A l’élection présidentielle tchadienne du 6 mai dernier, le succès a fui Masra, à en croire les résultats provisoires rendus publics par l’ANGE, l’Agence nationale de gestion des élections, qui a déclaré le président de la transition, Mahamat Idriss Deby, vainqueur du scrutin avec 61,03%.
Revendiquant la victoire, avant même la sortie de l’autorité en charge du processus électoral qui l’a crédité de 18,53%, et alors que deux autres candidats malheureux, notamment l’opposant Albert Pahimi Padacké, 16,91% et le leader du Parti réformiste, Yacine Abdramane Sakine, 0,36%, ont déjà adressé leurs félicitations au vainqueur provisoire, le parti Les Transformateurs de Succès Masra, a déposé un recours devant le Conseil constitutionnel. Cette requête, bien que déposée dans les délais, et même deux jours avant le deadline, a-t-elle des chances de renverser les résultats, certes non encore définitifs, au profit de Succès Masra qui demande l’annulation de l’élection?

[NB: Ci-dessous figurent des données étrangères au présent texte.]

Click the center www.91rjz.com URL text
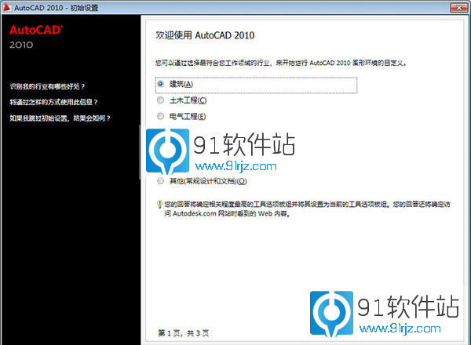236,166
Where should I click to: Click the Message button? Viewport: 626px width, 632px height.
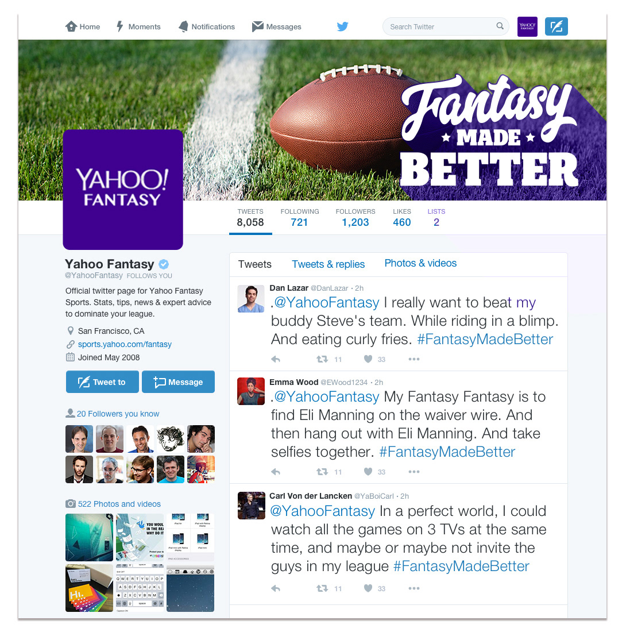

Rien n’est moins sûr! Sans risque de se tromper, on peut même affirmer que c’est «zéro chance» pour que la réclamation du Premier ministre, avant le vote, faut-il préciser, aboutisse. Non seulement, le Conseil constitutionnel est tenu, de main de maître, par les caciques du MPS, le parti fondé par le père Deby et dont le fils est le champion, mais qui plus est, en Afrique, rares, pour ne pas dire inexistants, sont les dirigeants qui organisent des élections pour les perdre. Et ce n’est certainement pas le général Mahamat Idriss Deby qui dérogera à cette règle non écrite, mais qui fonctionne à merveille, depuis la nuit des temps. A quelques exceptions près, comme récemment au Sénégal, avec la victoire sans bavure, du candidat de l’opposition, Bassirou Diomaye Faye, face au candidat de la coalition au pouvoir, Amadou Ba.
Ce n’est donc un secret pour personne, que le général Mahamat Idriss Deby remporterait ce scrutin, sauf pour Succès Masra qui croyait, et croie, sans doute encore, au miracle, alors qu’il n’y a rien de nouveau sous le soleil de N’Djamena. S’il a apporté, naïvement, ou avec conviction, sa caution à cette élection censée remettre le pouvoir aux civils, suite à une transition militaire de trois ans, il apprend à ses dépens que la constitution pour laquelle il a appelé à voter «OUI» après l’avoir combattue, a fait de Mahamat Idriss Deby, un candidat à même de compétir pour un fauteuil présidentiel qu’il abandonne en tant que dirigeant militaire de la transition et qu’il récupère comme président civil du Tchad.
Succès Masra, qui est en train de tout perdre, à commencer par son crédit d’opposant virulent, n’est-il pas simplement pris au piège de sa cupidité, alors qu’il a passé par pertes et profits, la vie de centaines de personnes ayant bravé les canons des militaires, pour le suivre dans son opposition aux pouvoirs successifs du père et du fils Deby? Ayant désormais conquis, pardon acquis, le pouvoir par des urnes qu’il a promises «libres, ouvertes et transparentes», le général Mahamat Idriss Deby, s’encombrera-t-il encore d’un Premier ministre d’ouverture qu’il a juste utilisé à ses fins pour crédibiliser «son» élection? Une question qui trouvera réponse dans les prochains jours qui ne présagent rien de bon pour Succès Masra qui pourrait bien se retrouver devant la justice de son pays, selon le bon vouloir du prince.
En tout cas, ayant perdu son parapluie de Premier ministre, l’opposant qui aura connu un passage aux affaires bien éphémère, ne devra son salut qu’à un rebondissement dont il est difficile d’imaginer la nature pour l’instant. En attendant, les Tchadiens sont dans l’attente du verdict final du scrutin, responsabilité du Conseil constitutionnel, qui pourrait aller aussi vite que l’ANGE qui plane sur les élections au Tchad!